Task to complete: Begin at the line containing "Where should I click to: Click the flag" in the entries below and end at the line containing "Expand the 耳机套"; transcribe that range exactly and nothing outside it.

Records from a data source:
:::::

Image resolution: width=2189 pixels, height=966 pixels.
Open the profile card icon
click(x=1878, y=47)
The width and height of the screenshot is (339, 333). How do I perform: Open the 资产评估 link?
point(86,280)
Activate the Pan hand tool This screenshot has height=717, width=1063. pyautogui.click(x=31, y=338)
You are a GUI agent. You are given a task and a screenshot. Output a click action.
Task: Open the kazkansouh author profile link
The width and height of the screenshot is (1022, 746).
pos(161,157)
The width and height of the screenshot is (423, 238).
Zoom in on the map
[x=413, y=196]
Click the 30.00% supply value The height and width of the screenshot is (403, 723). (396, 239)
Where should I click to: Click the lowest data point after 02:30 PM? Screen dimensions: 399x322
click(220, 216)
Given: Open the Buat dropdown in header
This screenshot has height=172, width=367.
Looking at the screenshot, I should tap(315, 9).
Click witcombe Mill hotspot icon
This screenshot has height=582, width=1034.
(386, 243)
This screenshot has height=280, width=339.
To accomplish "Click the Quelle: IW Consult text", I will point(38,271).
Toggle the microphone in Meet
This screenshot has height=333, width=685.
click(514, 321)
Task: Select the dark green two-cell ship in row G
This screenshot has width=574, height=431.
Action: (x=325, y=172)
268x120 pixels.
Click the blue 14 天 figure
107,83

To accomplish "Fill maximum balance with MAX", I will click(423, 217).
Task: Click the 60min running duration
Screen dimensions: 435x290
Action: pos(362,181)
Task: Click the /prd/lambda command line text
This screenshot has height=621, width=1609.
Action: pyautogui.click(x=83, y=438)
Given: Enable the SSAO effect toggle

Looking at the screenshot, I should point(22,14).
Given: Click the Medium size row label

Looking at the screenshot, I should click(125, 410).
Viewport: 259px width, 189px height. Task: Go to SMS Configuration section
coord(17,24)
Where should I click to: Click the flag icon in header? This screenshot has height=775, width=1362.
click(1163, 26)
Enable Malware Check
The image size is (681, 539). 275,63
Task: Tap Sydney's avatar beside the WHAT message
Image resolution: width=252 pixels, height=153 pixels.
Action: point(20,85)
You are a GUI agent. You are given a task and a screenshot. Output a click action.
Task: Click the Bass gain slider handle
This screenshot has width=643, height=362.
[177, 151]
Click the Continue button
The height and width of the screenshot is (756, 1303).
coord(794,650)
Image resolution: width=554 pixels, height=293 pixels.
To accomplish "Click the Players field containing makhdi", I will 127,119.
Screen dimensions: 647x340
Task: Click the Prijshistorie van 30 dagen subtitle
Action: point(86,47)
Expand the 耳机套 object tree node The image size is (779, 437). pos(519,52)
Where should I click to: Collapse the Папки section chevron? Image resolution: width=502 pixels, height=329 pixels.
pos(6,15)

:::::

Exercise result:
Where should I click to: Click the flag icon in header? This screenshot has height=775, width=1362.
click(1163, 26)
Enable Malware Check
The image size is (681, 539). 275,63
Task: Tap Sydney's avatar beside the WHAT message
Image resolution: width=252 pixels, height=153 pixels.
Action: point(20,85)
You are a GUI agent. You are given a task and a screenshot. Output a click action.
Task: Click the Bass gain slider handle
This screenshot has width=643, height=362.
[177, 151]
Click the Continue button
The height and width of the screenshot is (756, 1303).
coord(794,650)
Image resolution: width=554 pixels, height=293 pixels.
To accomplish "Click the Players field containing makhdi", I will 127,119.
Screen dimensions: 647x340
Task: Click the Prijshistorie van 30 dagen subtitle
Action: point(86,47)
Expand the 耳机套 object tree node The image size is (779, 437). pos(519,52)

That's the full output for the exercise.